THE AMEN CORNER
Through Sunday, Aug. 5
NCCU University Theatre, Durham
www.agapetheatreproject.com
Mid-song, actor Joshua Johnson wipes his brow, closes his eyes, and shouts, “I’m a soldier!” Immediately, the chorus in the congregation backs him up: “In the army of the Lord!” That’s all it takes, at the start of The Amen Corner, to serve notice that we’re in the presence of an ensemble very much on top of its material.
Powered by music director Cameron Morgan’s offstage keyboards and an authoritative choir on stage, the live gospel music accompanying Agape Theatre Project’s production of James Baldwin’s rarely staged 1954 drama is robust and soul-stirring, a tribute to black church traditions in America. Still, by evening’s end, I was reminded of a line from another vintage spiritual: “Everybody talking about Heaven ain’t going to Heaven.”
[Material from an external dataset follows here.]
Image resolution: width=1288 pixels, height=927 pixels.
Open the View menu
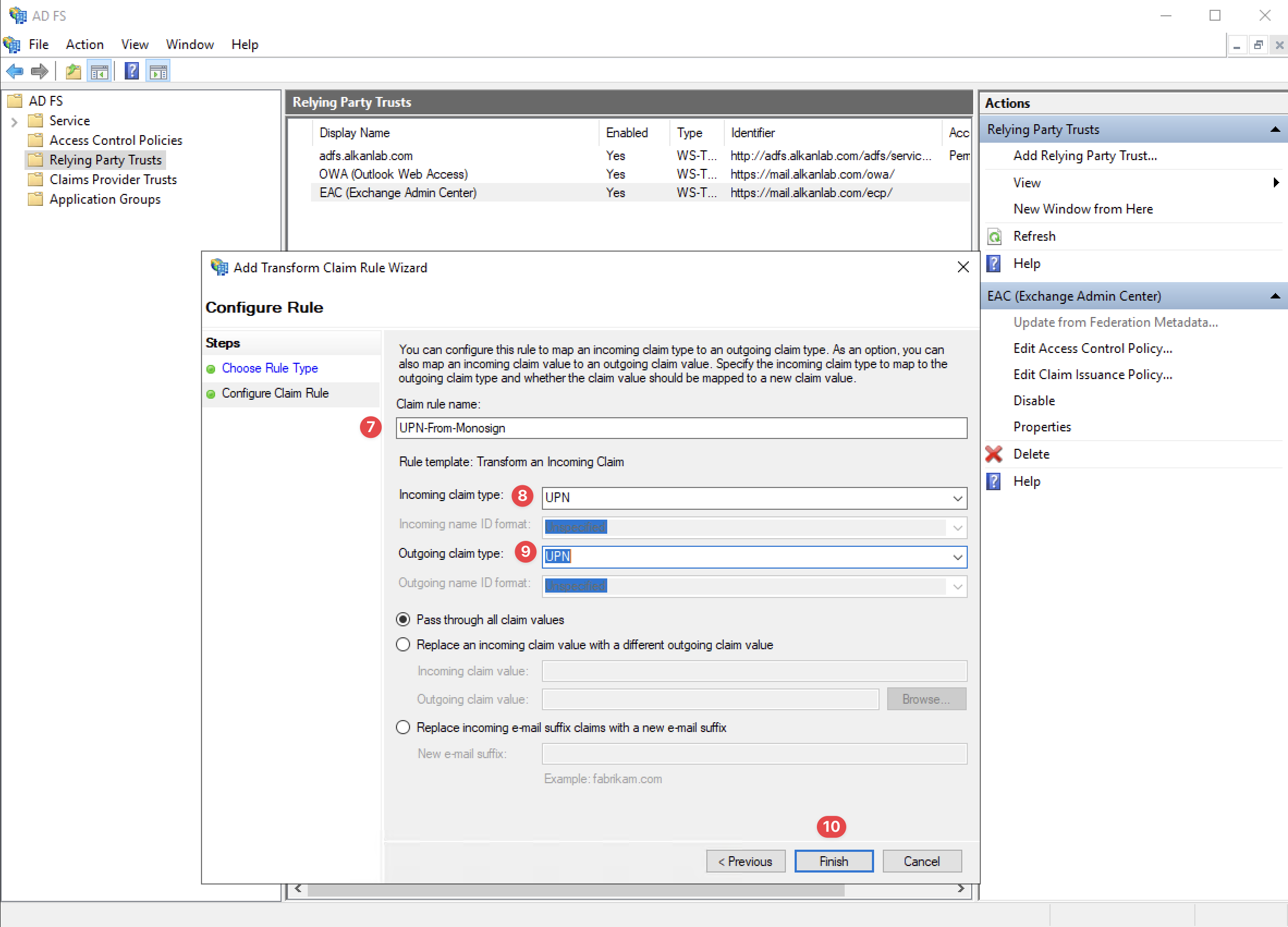[134, 44]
Baldwin knew the world of Harlem storefront churches firsthand, both from his preaching stepfather, whom he described in 1969 as “righteous in the pulpit and a monster in the house,” and from his own experiences as a boy preacher at age fourteen. The Amen Corner only sharpens the criticisms of the church that Baldwin began in his 1953 debut novel, Go Tell It on the Mountain.
When sanctimonious Sister Moore (a convincing Jacquie Deas-Brown) brays from the pulpit how glad she is that God has kept her humble, we hear the first note of the self-righteous pageant to come. It highlights Baldwin’s sharp analysis and director Terra Hodges’s discernment when boorish Brother and Sister Boxer (a properly strident J. Mardrice Henderson and a strong India Williams) first amuse and then infuriate us as they criticize their supposed inferiors. The results are ultimately tragic when the church’s charismatic leader, Sister Margaret (Rhonda Hatton), passes similar sentence on her congregants, her son (Wallace Morgan), and her one-time husband, Luke (a sinewy Thomasi McDonald).
From her first sermon, Margaret’s faith is obviously centered more on judgment than mercy. When she declares movies, drinking, jazz, and even comic strips in the daily papers as morally unacceptable, her narrow, brittle barricades leave little space left to breathe for those around her. In Hatton’s moving performance, we learn of the deep-set loss and fear that drives her to first take refuge in a set of scriptures, and then build a dictatorship that pushes people away.
Will the hypocrites wind up in charge of the church? In a sense, the question is beside the point. In Baldwin’s tragedy, the spiritual leader’s fall is all but preordained. Why? Long ago, the very heart of faithlovewas replaced by something else.